Duas breves notas: “bolsas de estacionamento” e PSD autárquicas

por PN | 2016.12.26 - 12:58

 

 

Almeida Henriques, na sua estratégia habitual, depois de atirar o barro à parede e ver que pegava com dificuldade, neste seu afã despropositado de perfurar toda a parte histórica da cidade para fazer três novos silos de estacionamento pago, veio agora, numa cambalhota semântica daquelas para as quais deve pagar a um gabinete de estudos “especializado” “pipas de massa”, falar nas “bolsas de estacionamento”.

A “labieta” é esta: “um plano que visa regularizar o estacionamento na zona da Sé,  facilitando assim a vida a quem reside na parte mais antiga na cidade e que normalmente nunca encontra um lugar para o seu carro, principalmente, à hora do almoço ou à noite.”

Ou seja, a bondade do acto a tentar “obnubilar” a sua negatividade e lesiva verdade.

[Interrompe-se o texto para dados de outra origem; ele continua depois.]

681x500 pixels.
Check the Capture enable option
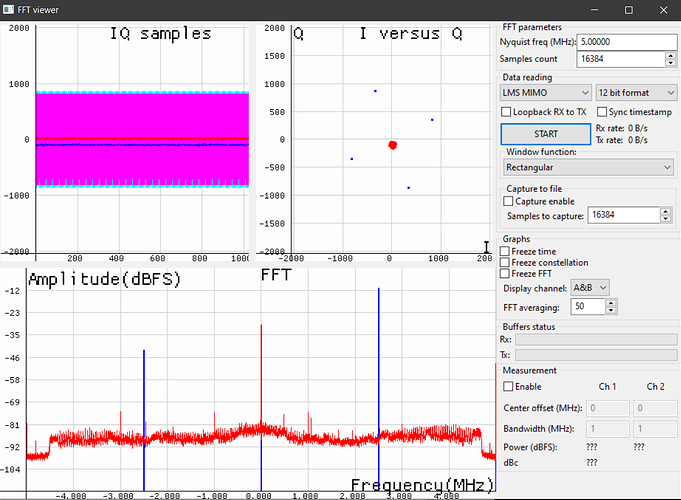508,201
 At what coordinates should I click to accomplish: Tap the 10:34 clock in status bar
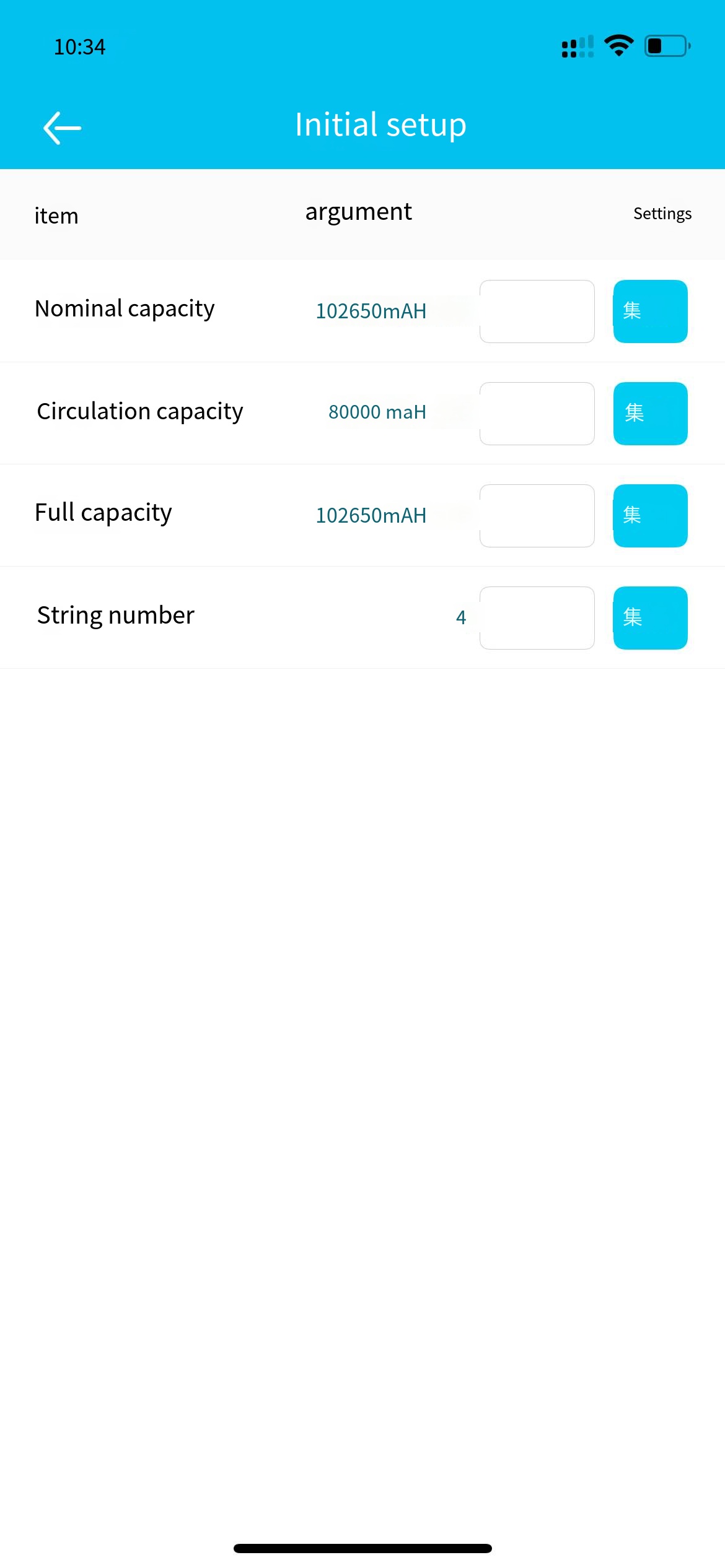79,47
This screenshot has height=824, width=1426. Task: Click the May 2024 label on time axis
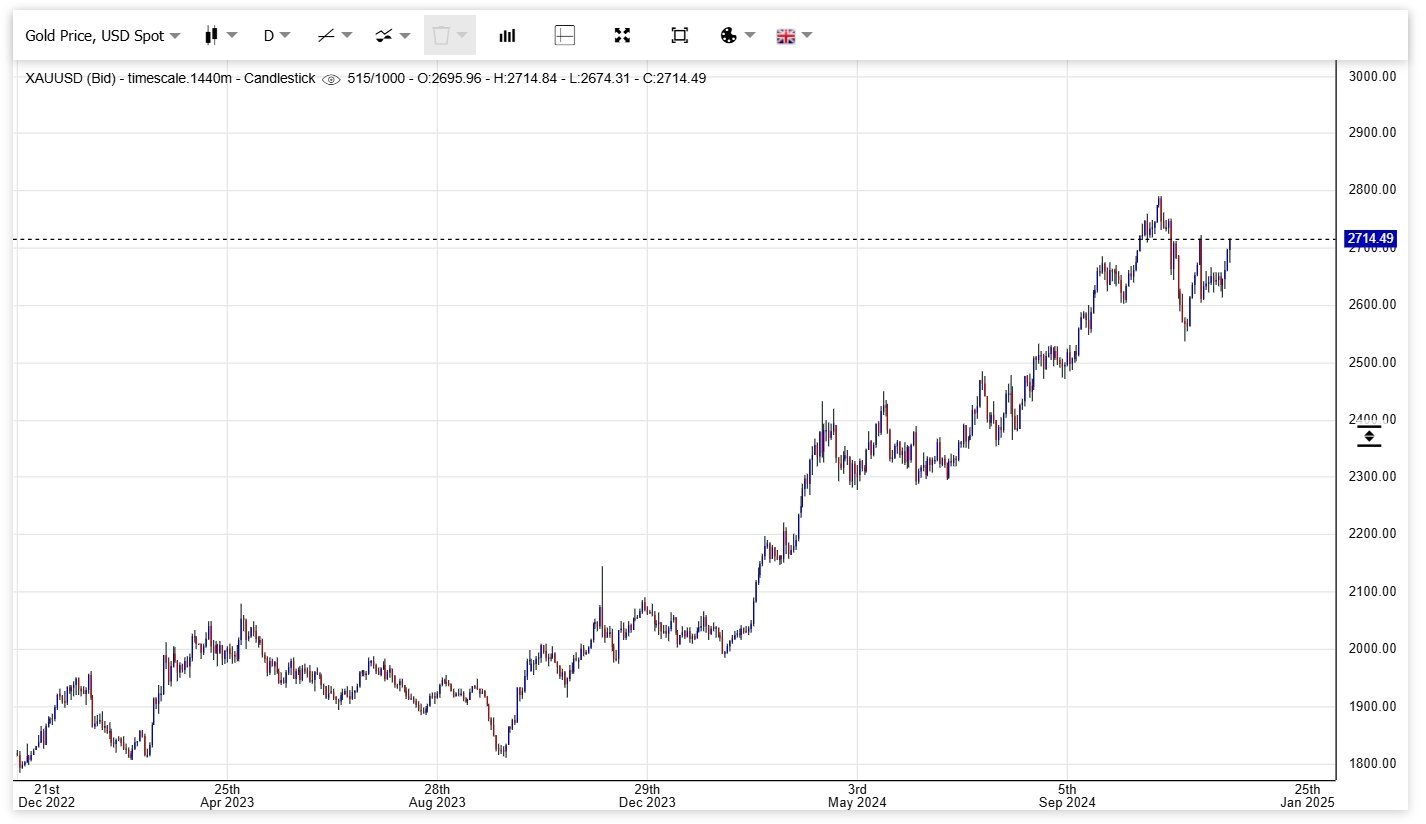click(857, 802)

Deus lhe perdoe que qualquer dia os viseenses não conseguirão fazer-lho… Esta forma de continuadamente “edulcorar” a cínica realidade com tentativas de “caução nobre” na forma, que não no conteúdo, é um fenómeno lastimável de apropriação da linguagem para o serviço do vazio da retórica política.

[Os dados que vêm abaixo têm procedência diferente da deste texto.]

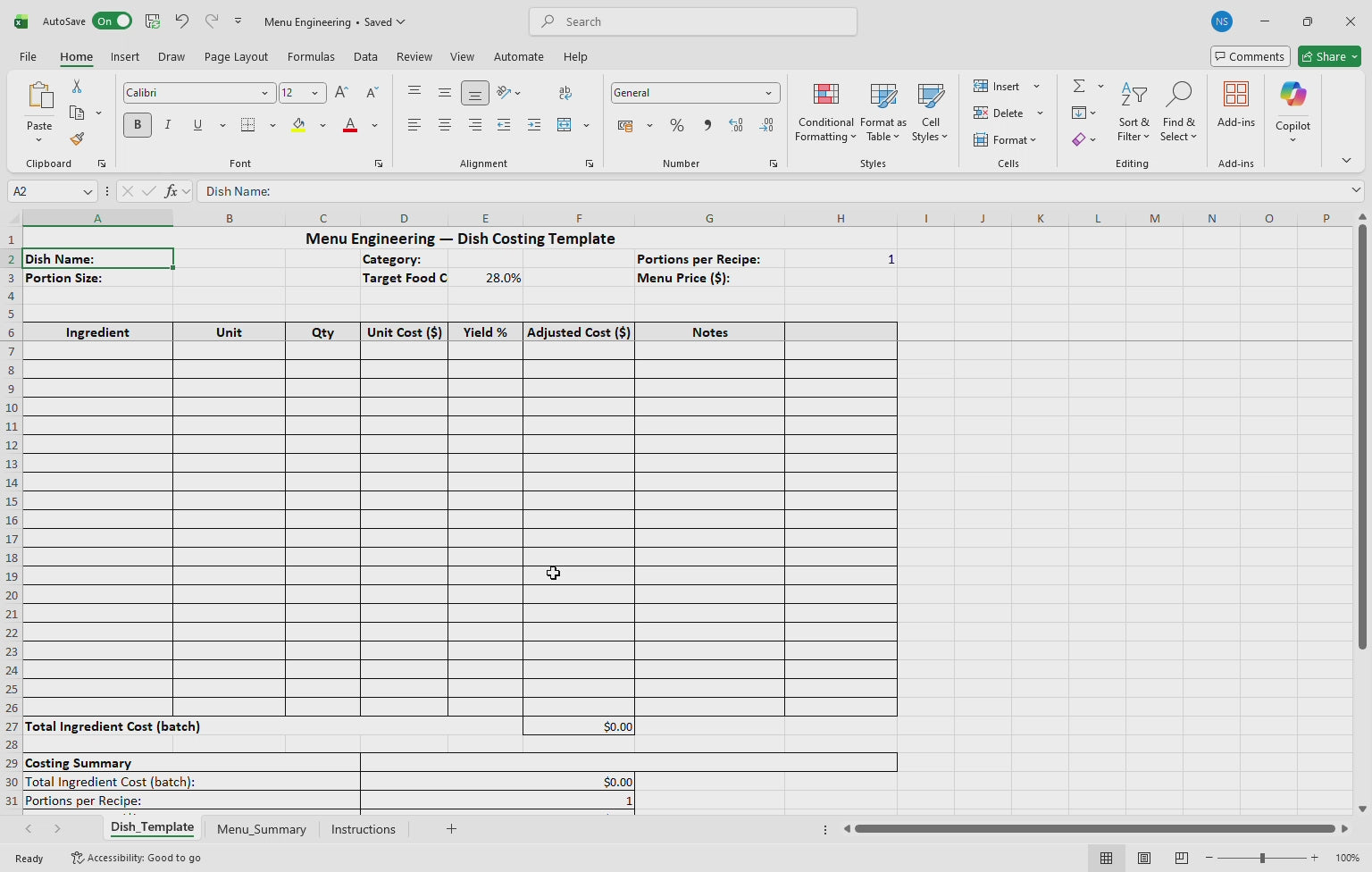Select the Format Painter tool
This screenshot has height=872, width=1372.
click(77, 139)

Leia George Steiner e Roland Barthes, meu caro, leia, mas com atenção… Se não conseguir, mande ler ao seu genial staff.

 

 

Passos Coelho no seu estertor estrepitoso de uma oposição pífia e desacreditada é o exemplo a não seguir pelas distritais laranja desse país fora.

Ao não conseguir um candidato credível para Lisboa, a sul, Coimbra, no centro e Porto a norte, ou melhor, nem credível nem incredível, por exemplo em Lisboa, onde ainda anda a escorregar para trás e para diante na casca de banana de Assunção Cristas – ou não tivesse ela sido ministra da Agricultura –, não descortinando ainda se a apoia ou se não apoia, naquele bipolarismo pendular que caracteriza as suas decisões públicas, mostra à saciedade a sua falta de estratégia política autárquica.

Que este mau exemplo não alastre ao País, são os nossos votos. Num país sem uma oposição assertiva, credível e forte, sai a perder a democracia, embora, neste caso, devesse sair… o líder “esfrangalhado” da oposição.